By David Dell
There are many thousands of stories about the early days in Panama, stories of hardship, suffering, and the struggles just to make a living. This is a true story about a child born with an affliction to a large and poor family. A child that could have faced a lifetime of ridicule and embarrassment – save, for the intervention of a kindly stranger.
Ziska Hartmann was born in 1932. One of ten children in the mountains of Chiriqui. Sadly he was born with a cleft palette, a condition that at the time only skilled and expensive surgery could have corrected. His father, Alois, was struggling to feed his large family as well as trying to start a coffee farm. Sending his son to Panama for treatment was simply out of the question.
A neighbour of the Hartmanns’s was Carl Pfeiffer. He worked in the Canal Zone and had the necessary contacts in the medical community there to help the young boy, and offered to take him to Panama City and pay for his care. Pfeiffer, a long time member of the Masonic Lodge, was a member of the Panama Canal Consistory No.1. Masons are by design a secretive society, but much to their credit, the many, and generous donations they make to society are also done secretly, without thought to fanfare and publicity.
Carl Pfeiffer told the boy’s father that the various surgeries, followed by healing time, could take as long as three years. In that time he stayed at the Pfeiffer home in Panama City and became a close friend to their daughter, Lois.

(Collected data)

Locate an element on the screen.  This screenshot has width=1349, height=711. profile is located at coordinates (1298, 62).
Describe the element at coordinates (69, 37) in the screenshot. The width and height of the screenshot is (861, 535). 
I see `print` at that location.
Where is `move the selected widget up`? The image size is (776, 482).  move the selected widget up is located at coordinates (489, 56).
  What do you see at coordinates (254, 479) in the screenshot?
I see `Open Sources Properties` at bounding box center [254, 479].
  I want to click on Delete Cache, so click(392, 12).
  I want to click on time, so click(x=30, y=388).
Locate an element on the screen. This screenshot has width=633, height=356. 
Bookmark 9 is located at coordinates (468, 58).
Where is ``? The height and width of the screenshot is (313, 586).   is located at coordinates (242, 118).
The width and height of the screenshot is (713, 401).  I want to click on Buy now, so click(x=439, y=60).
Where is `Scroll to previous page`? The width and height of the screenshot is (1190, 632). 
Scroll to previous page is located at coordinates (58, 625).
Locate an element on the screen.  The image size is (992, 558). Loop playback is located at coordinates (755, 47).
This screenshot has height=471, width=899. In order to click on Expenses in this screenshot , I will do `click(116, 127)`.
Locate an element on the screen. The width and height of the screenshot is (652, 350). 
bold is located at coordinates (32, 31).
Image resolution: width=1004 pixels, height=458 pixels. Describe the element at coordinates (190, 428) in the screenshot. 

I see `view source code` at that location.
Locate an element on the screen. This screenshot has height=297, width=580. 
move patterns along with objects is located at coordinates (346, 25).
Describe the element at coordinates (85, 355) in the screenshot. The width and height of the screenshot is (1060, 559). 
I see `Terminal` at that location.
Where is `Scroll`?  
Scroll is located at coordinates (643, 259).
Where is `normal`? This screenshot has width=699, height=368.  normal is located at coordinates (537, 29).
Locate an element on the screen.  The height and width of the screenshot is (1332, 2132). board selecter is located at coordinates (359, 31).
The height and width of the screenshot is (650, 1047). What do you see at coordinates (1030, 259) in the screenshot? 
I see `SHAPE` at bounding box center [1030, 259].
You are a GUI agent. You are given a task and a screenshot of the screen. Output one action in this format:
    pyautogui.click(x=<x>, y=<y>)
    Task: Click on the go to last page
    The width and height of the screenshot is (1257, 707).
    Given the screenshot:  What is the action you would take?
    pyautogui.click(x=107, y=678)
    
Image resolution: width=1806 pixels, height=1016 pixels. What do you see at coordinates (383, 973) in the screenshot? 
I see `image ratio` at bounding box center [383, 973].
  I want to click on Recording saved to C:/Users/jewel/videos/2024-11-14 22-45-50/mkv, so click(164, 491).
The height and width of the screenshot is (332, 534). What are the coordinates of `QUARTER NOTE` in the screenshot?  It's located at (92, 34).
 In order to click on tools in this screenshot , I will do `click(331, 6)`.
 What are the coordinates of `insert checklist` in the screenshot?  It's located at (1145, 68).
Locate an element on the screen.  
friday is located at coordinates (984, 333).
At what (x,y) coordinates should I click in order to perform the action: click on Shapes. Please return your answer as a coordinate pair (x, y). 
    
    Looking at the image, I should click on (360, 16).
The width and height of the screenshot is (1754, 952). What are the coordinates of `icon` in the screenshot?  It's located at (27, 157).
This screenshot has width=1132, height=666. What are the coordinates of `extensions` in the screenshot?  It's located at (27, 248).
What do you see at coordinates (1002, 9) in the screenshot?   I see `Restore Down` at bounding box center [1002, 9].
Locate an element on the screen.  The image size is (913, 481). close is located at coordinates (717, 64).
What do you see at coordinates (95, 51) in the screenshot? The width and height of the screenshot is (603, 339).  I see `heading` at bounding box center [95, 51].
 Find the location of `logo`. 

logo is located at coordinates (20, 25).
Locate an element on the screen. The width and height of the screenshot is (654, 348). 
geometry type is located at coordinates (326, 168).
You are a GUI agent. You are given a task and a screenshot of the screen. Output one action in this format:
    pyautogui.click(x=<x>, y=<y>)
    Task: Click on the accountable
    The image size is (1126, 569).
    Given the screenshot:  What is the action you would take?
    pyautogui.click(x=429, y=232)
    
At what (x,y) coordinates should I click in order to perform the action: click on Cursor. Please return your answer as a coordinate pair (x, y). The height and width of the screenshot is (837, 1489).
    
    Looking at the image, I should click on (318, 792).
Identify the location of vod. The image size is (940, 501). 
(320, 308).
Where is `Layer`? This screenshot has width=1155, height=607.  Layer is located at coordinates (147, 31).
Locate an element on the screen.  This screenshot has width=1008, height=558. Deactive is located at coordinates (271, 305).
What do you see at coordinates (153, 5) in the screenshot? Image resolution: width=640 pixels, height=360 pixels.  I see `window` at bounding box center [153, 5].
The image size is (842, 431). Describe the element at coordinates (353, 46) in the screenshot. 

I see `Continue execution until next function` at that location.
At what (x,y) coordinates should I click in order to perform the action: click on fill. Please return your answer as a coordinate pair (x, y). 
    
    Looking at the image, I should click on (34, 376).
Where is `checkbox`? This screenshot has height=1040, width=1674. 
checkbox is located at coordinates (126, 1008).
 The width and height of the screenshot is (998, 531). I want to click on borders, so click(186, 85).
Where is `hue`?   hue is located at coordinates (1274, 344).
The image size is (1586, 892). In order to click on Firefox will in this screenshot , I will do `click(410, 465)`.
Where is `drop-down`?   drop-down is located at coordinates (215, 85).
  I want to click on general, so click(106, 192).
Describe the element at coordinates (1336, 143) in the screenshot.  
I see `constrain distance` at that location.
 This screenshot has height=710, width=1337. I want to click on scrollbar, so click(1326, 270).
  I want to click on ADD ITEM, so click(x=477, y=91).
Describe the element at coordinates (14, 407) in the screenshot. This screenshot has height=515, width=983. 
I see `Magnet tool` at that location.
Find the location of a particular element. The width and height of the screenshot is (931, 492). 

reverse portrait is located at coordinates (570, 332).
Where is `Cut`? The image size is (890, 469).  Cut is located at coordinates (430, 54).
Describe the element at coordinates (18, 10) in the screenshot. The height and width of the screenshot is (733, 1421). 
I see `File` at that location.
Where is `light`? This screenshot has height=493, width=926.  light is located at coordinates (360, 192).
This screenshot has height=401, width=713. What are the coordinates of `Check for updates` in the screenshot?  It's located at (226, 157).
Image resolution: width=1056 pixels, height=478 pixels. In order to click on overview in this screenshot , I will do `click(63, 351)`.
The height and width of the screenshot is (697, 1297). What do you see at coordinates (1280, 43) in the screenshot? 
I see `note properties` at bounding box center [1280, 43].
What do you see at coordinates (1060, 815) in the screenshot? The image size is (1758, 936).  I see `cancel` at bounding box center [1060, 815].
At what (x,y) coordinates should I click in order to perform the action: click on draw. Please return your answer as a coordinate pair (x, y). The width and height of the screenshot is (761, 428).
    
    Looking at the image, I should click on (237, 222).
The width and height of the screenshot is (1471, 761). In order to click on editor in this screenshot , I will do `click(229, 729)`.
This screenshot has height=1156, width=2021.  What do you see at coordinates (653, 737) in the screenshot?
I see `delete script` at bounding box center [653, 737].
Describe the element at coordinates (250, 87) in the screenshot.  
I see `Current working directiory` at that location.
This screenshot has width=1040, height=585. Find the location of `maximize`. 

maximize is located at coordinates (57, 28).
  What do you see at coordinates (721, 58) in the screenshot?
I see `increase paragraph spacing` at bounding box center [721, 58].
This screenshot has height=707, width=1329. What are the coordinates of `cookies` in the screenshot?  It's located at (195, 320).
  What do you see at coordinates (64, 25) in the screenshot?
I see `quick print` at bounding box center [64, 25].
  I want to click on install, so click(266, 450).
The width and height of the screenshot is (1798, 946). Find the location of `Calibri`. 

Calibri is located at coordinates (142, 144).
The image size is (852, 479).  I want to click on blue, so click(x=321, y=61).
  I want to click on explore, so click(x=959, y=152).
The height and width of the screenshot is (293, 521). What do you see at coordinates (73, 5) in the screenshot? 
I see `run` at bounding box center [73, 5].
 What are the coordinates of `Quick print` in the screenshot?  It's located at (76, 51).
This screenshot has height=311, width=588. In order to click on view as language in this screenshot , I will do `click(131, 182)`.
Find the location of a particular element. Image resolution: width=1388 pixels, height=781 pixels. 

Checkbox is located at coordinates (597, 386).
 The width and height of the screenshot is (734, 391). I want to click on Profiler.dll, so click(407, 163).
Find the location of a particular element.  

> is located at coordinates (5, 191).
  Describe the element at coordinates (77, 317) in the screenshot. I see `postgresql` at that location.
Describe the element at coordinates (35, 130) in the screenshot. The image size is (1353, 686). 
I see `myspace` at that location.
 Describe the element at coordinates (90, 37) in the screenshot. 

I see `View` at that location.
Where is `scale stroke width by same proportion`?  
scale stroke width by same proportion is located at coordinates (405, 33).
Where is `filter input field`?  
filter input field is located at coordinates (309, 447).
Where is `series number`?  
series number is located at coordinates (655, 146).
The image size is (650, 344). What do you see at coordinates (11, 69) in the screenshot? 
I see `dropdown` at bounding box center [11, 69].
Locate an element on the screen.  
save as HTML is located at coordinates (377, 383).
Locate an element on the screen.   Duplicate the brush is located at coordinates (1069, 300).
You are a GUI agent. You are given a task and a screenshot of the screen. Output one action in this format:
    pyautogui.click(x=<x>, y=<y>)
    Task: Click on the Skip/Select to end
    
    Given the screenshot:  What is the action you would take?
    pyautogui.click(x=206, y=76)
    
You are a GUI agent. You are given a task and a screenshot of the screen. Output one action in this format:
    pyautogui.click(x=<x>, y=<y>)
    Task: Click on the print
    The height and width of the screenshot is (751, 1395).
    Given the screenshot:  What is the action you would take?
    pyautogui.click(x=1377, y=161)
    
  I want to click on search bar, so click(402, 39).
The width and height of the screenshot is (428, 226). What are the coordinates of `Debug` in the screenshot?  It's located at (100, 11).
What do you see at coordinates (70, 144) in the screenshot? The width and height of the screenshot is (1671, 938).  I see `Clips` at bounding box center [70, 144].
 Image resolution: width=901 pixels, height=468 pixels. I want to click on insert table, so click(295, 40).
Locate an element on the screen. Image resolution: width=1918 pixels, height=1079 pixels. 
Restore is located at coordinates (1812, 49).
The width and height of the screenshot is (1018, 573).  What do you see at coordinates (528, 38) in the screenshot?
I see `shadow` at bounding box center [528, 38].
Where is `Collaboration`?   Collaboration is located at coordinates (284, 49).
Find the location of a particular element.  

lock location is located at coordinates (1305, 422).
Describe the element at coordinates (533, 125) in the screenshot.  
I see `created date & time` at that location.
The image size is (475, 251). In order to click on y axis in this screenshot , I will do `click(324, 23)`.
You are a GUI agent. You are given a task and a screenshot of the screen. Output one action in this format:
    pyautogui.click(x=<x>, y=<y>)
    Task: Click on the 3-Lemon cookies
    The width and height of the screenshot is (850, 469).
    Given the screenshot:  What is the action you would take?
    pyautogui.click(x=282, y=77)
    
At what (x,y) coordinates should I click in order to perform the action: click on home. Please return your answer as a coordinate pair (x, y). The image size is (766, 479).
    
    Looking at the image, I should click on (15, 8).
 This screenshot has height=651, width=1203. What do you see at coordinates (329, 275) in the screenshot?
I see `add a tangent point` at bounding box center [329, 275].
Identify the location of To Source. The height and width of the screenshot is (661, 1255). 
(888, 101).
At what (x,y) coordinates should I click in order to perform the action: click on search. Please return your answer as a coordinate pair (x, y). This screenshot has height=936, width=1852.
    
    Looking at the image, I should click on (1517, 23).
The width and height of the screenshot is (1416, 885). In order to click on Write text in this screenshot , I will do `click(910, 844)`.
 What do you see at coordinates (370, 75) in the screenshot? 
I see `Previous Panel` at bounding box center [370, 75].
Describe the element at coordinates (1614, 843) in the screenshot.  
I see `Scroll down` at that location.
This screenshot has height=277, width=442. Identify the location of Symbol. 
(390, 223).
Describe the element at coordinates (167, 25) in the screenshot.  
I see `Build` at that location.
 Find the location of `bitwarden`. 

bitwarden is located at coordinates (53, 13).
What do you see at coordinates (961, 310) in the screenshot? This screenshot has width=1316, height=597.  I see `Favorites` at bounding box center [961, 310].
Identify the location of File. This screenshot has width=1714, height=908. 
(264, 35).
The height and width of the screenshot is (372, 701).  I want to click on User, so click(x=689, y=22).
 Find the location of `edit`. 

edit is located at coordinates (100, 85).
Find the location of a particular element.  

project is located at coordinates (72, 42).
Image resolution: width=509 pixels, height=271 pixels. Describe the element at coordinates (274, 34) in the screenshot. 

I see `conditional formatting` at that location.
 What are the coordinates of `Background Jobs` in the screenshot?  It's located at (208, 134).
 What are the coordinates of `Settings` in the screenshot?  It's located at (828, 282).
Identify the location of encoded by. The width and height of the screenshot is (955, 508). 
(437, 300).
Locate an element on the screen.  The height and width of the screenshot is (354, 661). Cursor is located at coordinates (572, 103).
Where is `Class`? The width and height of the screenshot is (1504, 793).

- BRIEF 1
Reproduce word for word the part of the Ziska Hartmann story between "A neighbour of" and "fanfare and publicity.", inclusive.
- BRIEF 2
In the Ziska Hartmann story, where did Carl Pfeiffer work?
- BRIEF 3
According to the Ziska Hartmann story, why was Carl Pfeiffer able to help the boy get treatment?
The entries above are not needed for any of this work.

- YOUR RESPONSE 1
A neighbour of the Hartmanns’s was Carl Pfeiffer. He worked in the Canal Zone and had the necessary contacts in the medical community there to help the young boy, and offered to take him to Panama City and pay for his care. Pfeiffer, a long time member of the Masonic Lodge, was a member of the Panama Canal Consistory No.1. Masons are by design a secretive society, but much to their credit, the many, and generous donations they make to society are also done secretly, without thought to fanfare and publicity.

- YOUR RESPONSE 2
He worked in the Canal Zone.

- YOUR RESPONSE 3
Pfeiffer worked in the Canal Zone and had the necessary contacts in the medical community there. He also offered to take the boy to Panama City and pay for his care.